KENDARI__SIMPULINDONESIA.COM,— Aroma ketertutupan menyelimuti prosesi pelantikan sejumlah pejabat di lingkungan Pengadilan Agama Kendari, Sulawesi Tenggara (Sultra), Selasa (02/06/2025).
Alih-alih menjadi agenda publik yang terbuka, kegiatan resmi lembaga peradilan ini justru berubah menjadi ruang terbatas yang menutup akses dokumentasi bagi awak media.
Sejumlah wartawan yang hadir untuk menjalankan tugas jurnalistik mengaku secara tegas dilarang mengambil gambar maupun merekam video saat prosesi pelantikan berlangsung.
Larangan itu bahkan terjadi di momen krusial, yakni saat pengambilan sumpah jabatan fase yang semestinya menjadi konsumsi publik sebagai bentuk akuntabilitas pejabat negara.
Tidak hanya sebatas imbauan, beberapa jurnalis mengaku diminta menghentikan aktivitas dokumentasi oleh pihak yang bertugas di lokasi.
Praktik ini sontak memicu tanda tanya besar ada apa di balik pelantikan yang seharusnya bersifat terbuka tersebut.
Kebijakan pembatasan ini dinilai janggal dan berpotensi mencederai prinsip keterbukaan informasi publik.
Pasalnya, pelantikan pejabat di institusi negara, termasuk lembaga peradilan, selama ini merupakan agenda yang lazim diliput dan dipublikasikan secara luas sebagai bagian dari transparansi kepada masyarakat.
Salah seorang wartawan, Mirkas, yang berada langsung di lokasi, mengaku kecewa dengan perlakuan tersebut. Ia menilai pelarangan itu sebagai bentuk penghalangan kerja jurnalistik yang tidak berdasar.
“Padahal kami hanya menjalankan tugas peliputan. Tidak ada penjelasan yang jelas mengapa wartawan tidak diperbolehkan mengambil gambar. Dan tadi alasannya bisa ambil dokumentasi di web resmi Pengadilan Agama Kendari. Lantas untuk apa kita turun lapangan mending kita tinggal saja di rumah kalau begitu,” ujarnya.

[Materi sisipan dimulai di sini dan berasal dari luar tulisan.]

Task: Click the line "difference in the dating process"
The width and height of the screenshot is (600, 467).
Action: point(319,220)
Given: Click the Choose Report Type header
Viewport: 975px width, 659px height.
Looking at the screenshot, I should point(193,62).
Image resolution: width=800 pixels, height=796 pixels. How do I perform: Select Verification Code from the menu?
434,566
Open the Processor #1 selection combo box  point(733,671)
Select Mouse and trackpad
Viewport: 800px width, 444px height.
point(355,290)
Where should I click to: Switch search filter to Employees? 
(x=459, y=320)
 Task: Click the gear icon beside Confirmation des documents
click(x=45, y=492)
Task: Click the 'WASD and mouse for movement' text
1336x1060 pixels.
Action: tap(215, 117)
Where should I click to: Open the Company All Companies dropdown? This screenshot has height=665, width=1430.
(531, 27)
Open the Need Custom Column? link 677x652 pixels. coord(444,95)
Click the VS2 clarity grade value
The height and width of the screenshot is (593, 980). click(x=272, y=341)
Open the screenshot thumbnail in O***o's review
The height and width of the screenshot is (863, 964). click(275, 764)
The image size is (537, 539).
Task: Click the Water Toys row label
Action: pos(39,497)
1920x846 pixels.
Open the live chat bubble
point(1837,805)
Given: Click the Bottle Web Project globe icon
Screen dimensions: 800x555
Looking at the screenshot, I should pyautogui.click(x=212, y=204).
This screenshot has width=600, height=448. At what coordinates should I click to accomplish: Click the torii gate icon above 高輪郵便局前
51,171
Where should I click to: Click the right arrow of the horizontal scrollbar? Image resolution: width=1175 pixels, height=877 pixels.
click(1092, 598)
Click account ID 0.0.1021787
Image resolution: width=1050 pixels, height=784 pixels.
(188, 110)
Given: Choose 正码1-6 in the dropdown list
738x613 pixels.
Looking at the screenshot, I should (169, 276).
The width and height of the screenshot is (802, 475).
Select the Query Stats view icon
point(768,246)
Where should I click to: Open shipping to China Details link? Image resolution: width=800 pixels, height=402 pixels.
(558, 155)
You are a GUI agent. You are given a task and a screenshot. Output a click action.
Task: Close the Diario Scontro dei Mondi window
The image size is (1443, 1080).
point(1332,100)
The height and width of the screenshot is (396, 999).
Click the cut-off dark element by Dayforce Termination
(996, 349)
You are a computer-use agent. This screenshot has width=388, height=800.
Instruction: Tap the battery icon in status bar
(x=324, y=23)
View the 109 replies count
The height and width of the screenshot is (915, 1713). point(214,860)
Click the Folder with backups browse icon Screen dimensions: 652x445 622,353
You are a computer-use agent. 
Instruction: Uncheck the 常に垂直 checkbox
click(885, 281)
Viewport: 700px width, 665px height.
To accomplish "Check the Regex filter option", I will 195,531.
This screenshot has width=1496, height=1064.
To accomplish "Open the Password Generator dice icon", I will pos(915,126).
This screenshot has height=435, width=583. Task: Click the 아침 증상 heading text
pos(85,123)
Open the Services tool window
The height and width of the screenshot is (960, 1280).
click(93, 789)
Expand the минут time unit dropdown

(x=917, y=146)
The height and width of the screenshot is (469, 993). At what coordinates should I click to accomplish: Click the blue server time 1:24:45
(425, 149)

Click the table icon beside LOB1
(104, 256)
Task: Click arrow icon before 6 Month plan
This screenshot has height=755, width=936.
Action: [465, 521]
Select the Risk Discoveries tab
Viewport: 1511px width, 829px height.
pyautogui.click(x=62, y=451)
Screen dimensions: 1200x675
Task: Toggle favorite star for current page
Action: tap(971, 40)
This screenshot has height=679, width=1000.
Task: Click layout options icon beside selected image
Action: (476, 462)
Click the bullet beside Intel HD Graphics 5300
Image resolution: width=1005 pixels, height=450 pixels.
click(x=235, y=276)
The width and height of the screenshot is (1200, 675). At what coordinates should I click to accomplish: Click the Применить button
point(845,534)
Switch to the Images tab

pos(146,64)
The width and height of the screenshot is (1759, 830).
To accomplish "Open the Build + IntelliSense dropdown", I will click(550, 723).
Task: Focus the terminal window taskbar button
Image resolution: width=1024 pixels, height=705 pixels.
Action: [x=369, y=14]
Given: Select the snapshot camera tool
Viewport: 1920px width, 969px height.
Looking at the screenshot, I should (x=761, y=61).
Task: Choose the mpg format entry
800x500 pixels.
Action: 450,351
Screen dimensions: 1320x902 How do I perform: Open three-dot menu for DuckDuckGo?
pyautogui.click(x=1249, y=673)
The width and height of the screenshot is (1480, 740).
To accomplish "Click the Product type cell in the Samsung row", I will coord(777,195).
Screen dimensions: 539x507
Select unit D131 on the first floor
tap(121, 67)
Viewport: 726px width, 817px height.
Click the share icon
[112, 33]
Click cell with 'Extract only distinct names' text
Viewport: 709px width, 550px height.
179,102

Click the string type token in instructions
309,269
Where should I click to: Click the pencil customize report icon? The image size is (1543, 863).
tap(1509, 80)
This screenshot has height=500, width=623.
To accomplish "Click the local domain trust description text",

Pernyataan itu mencerminkan kegelisahan kalangan pers atas sikap tertutup institusi publik yang semestinya menjunjung tinggi transparansi.
Mengandalkan dokumentasi versi resmi lembaga tanpa ruang verifikasi independen dari media dinilai berbahaya bagi objektivitas informasi.
Hingga berita ini diterbitkan, pihak Pengadilan Agama Kendari belum memberikan keterangan resmi terkait alasan di balik pelarangan pengambilan gambar tersebut.
Sikap diam ini justru semakin memperkuat kesan adanya upaya pembatasan informasi di ruang publik.
Padahal, pelantikan dan pengambilan sumpah jabatan merupakan agenda rutin di lingkungan peradilan agama yang selama ini kerap dipublikasikan melalui berbagai kanal resmi.
Kalangan jurnalis mendesak adanya klarifikasi terbuka dari pihak pengadilan.
Lebih dari itu, peristiwa ini menjadi alarm keras bagi pentingnya menjaga kemitraan antara lembaga negara dan pers, serta memastikan bahwa prinsip keterbukaan informasi tidak hanya menjadi slogan, tetapi benar-benar dijalankan.
Jika praktik semacam ini dibiarkan, bukan tidak mungkin ruang-ruang publik lainnya akan ikut tertutup dan masyarakat hanya akan menerima informasi sepihak tanpa kontrol independen dari media.